As long as political dons are not checked firmly, the prevailing situation will remain. The picture is grim as ever but that is the reality staring at Nepalis even as the international community takes our case casually, if not scornfully.
That is why Nepalis returning home after working as migrant workers in India are subjected to harassment, extortions and thrashings by Indian customs officials and police personnel. The Nepal government has not been able to take up the case promptly.
The media have reported frequently but neither does Nepal government raise the issue with the necessary seriousness nor does the world’s largest democracy care to pull up its officials at the border points. All that Nepali government receives is assurance and no action. At the home secretary-level meeting in New Delhi in January, the issue was raised and the Nepal side consoled itself with the other side’s assurance that the matter would be looked into.
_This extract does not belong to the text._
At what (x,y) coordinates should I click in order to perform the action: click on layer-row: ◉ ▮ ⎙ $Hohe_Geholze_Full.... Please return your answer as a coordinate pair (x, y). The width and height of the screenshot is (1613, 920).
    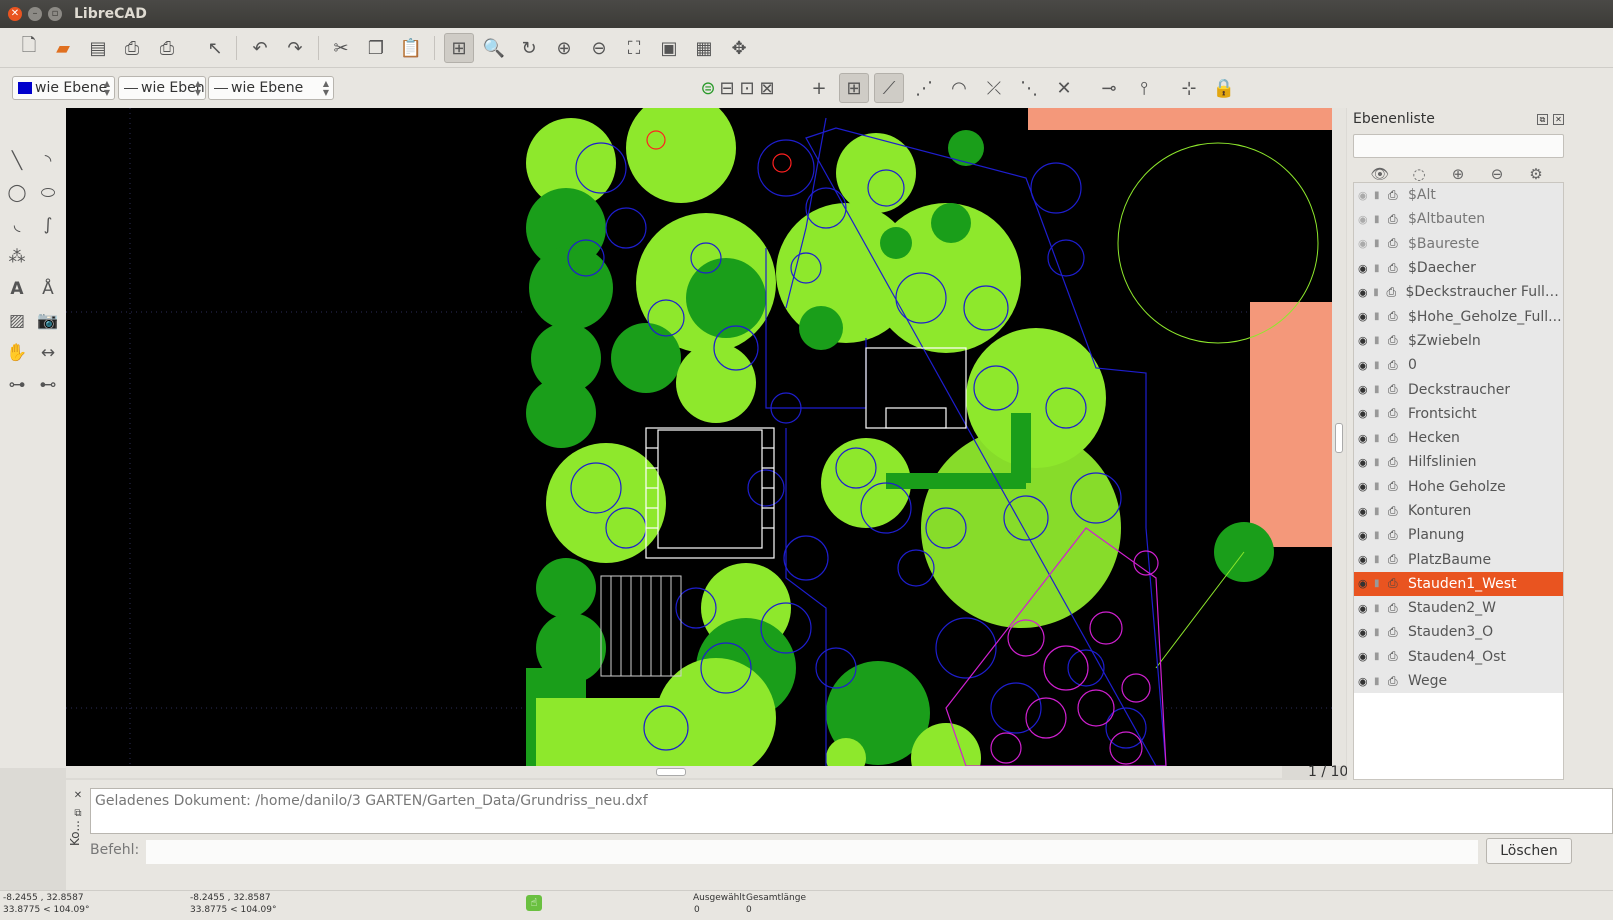
    Looking at the image, I should click on (1458, 316).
On the other hand, the Indian team raised the issue of counterfeit Indian currency being routed through Nepal. The defensive visiting side told the hosts that everything possible would be done to check such criminal activity. It could not draw the attention of the Indian team to also step vigilance against corrupt Indian officials who are primarily to blame.
Quoting a report compiled by the Financial Intelligence Unit in India, the government-owned Press Trust of India said that there had been a “400 per cent rise in fake currency circulation in India.” The period covered was 2010-2011. Such a jump in the nefarious activity could be checked only when the state is effective in controlling corruption.
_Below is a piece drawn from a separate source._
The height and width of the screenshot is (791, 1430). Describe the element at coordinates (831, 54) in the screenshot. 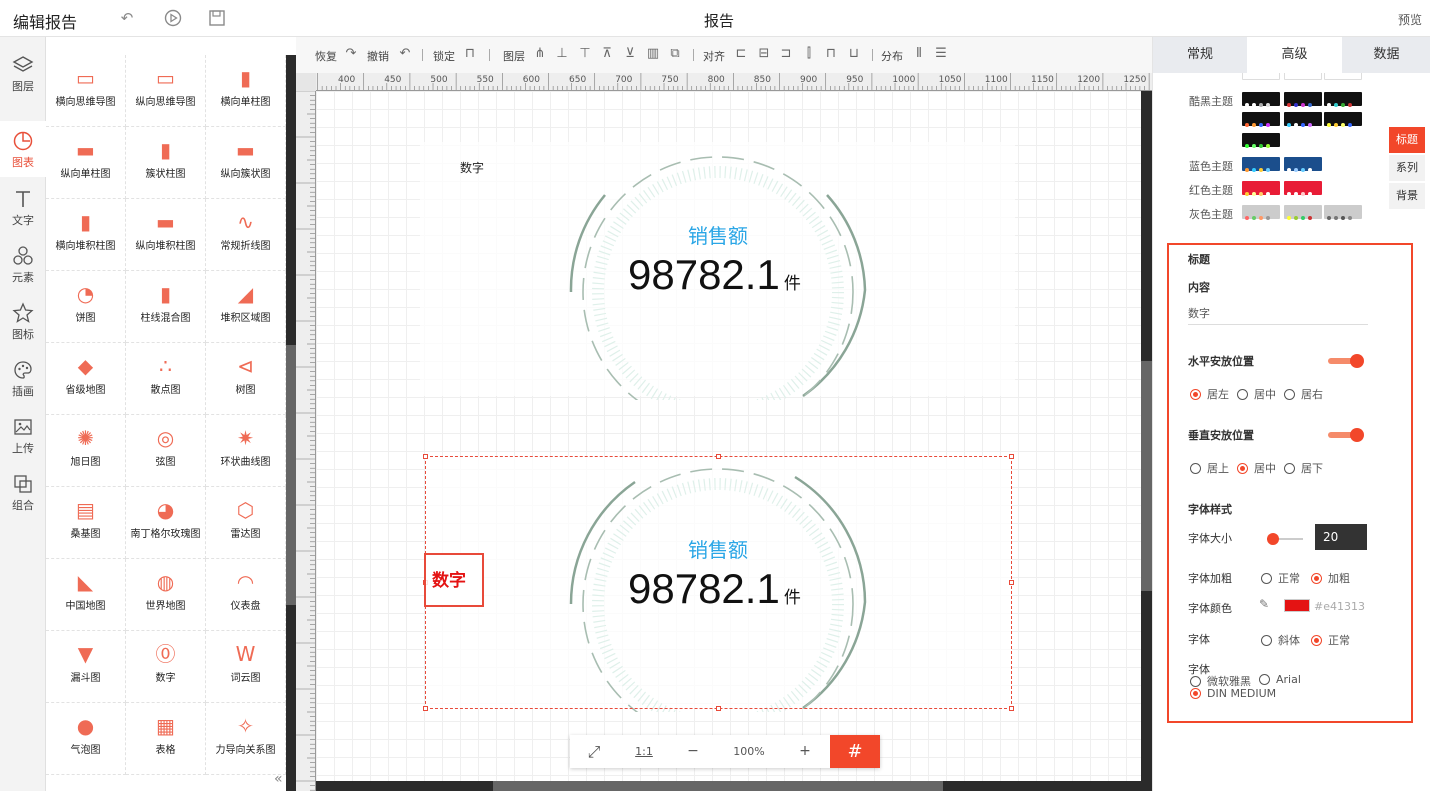

I see `align-middle-icon: ⊓` at that location.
Fake currency in India has many routes and one of them seems to be Nepal which itself is facing the problem of fake Nepali currency. Criminals nabbed so far indicate that such currency finds route through India to Nepal.
A series of massive corruption scandals disclosed in the last couple years in India underscores the gravity of the situation. When bureaucrats and other government agencies are corrupt, not only circulation of fake currency but also other serious crimes take place.
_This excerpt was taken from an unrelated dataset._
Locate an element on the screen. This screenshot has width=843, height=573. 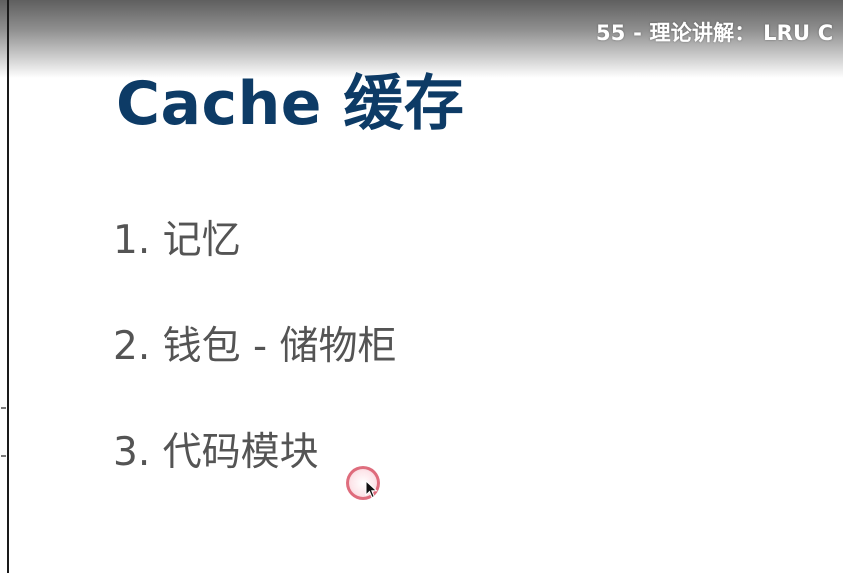
slide-title: Cache 缓存 is located at coordinates (290, 104).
Corrupt officials and politicians are believed to have been involved in trillions of rupees from public funds. The 60 billion-rupee scam regarding the 2G project came to light in 2011 is but one of the many instances that have plagued the Indian government.
While such staggering amounts of public money are stolen, Transparency International ranks India better ranking than Nepal. Politics or intimidation? Those who fund the agency should know the correct answer.
Corruption is rampant on both sides of the border. This is dangerous for the neighbors. However, Crimes on the Indian side are larger and graver than on this side. How blind the Indian security can be is indicated by the fact that Nepali Maoists, residing in NOIDA on the outskirts of the Indian capital, for almost nine years, were never seen.
Nepali political party leaders met the Maoists in India several times and yet the Indian security missed them, although Red Corner notices were in circulation. But then, Girija Prasad Koirala and his cohorts termed the Maoists “terrorists” and took great offence when King Gyanendra refused to deploy the military against the “terrorists”.
On the other hand, Koirala and UML leaders exhibited their duplicity by calling the Maoists terrorists and, at the same time, meeting them in Darjeeling, Patna or New Delhi. It is like the Indian government calling the Sri Lankan Tamil rebel leader V. Prabhakaran and his organization as terrorist and yet training them in camps located in southern India. In fact, the Indian government forced an agreement on Colombo to get its “peace-keeping force” invited to northern Lanka to “maintain peace” that eventually arrived long after the foreign troops were made to withdraw.
Let it not be overlooked: Duplicity, marked by corruption, boomerangs on all willing parties, sooner or later.